The oxidation number of sulphur changes from -2 to 0. The change in the oxidation number of one S atom is 2. For 8 S atoms, the change in the oxidation number is 16.

The increase in the oxidation number is balanced with decrease in the oxidation number by multiplying $C{r}_2{O}_7^{2-}$ and $C{r}_2{O}_3$ with 8 and by multiplying $H_{2}S$ and $S_8$ with 3.

$24H_{2}S+8C{r}_2{O}_7^{2-}+H^{+}\to 8C{r}_2{O}_3+3S_8+H_{2}O$

O atoms are balanced by adding 32 $H_{2}O$ molecules on RHS.

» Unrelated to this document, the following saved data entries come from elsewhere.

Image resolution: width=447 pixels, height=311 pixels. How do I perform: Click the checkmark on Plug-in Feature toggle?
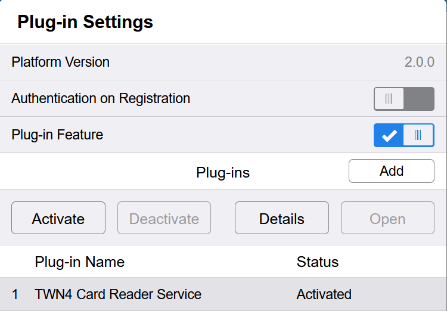389,136
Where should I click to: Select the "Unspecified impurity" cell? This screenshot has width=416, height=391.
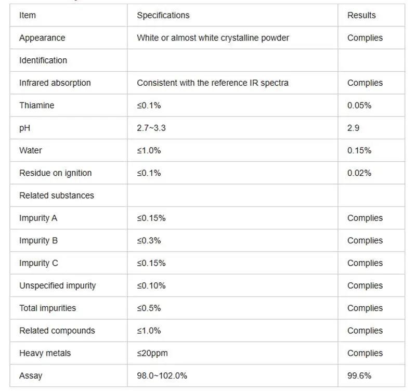57,285
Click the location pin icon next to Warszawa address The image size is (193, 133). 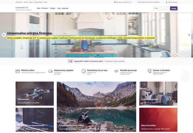(115, 2)
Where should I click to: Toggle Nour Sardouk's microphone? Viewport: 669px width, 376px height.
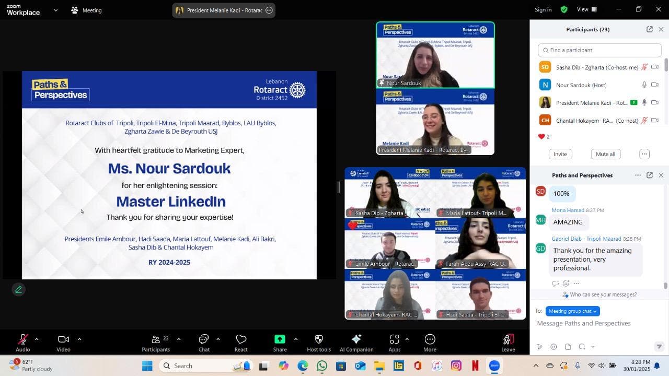tap(644, 85)
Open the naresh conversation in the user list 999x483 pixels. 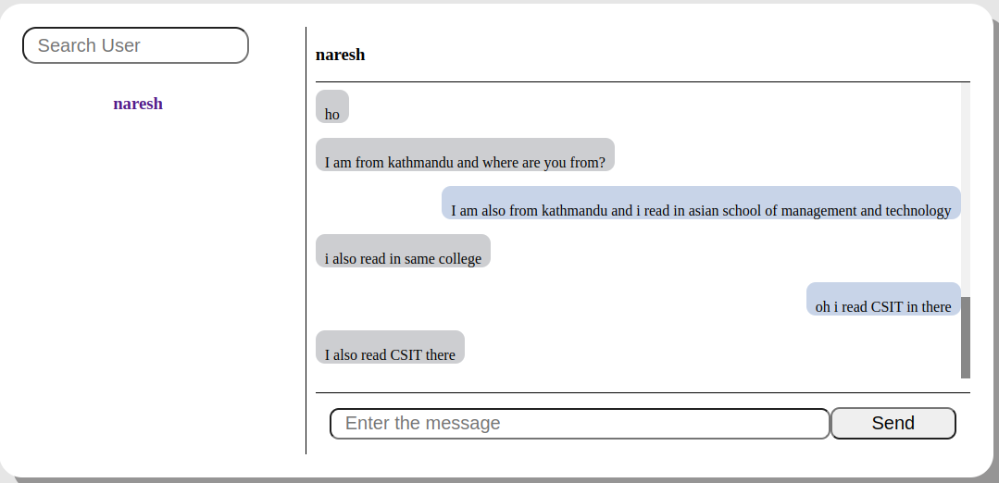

$24H_{2}S+8C{r}_2{O}_7^{2-}+H^{+}\to 8C{r}_2{O}_3+3S_8+32H_{2}O$

Hydrogen atoms are balanced by adding 15 $H^{+}$ on LHS.

$24H_{2}S+8C{r}_2{O}_7^{2-}+16H^{+}\to 8C{r}_2{O}_3+3S_8+32H_{2}O$

This is the balanced chemical equation.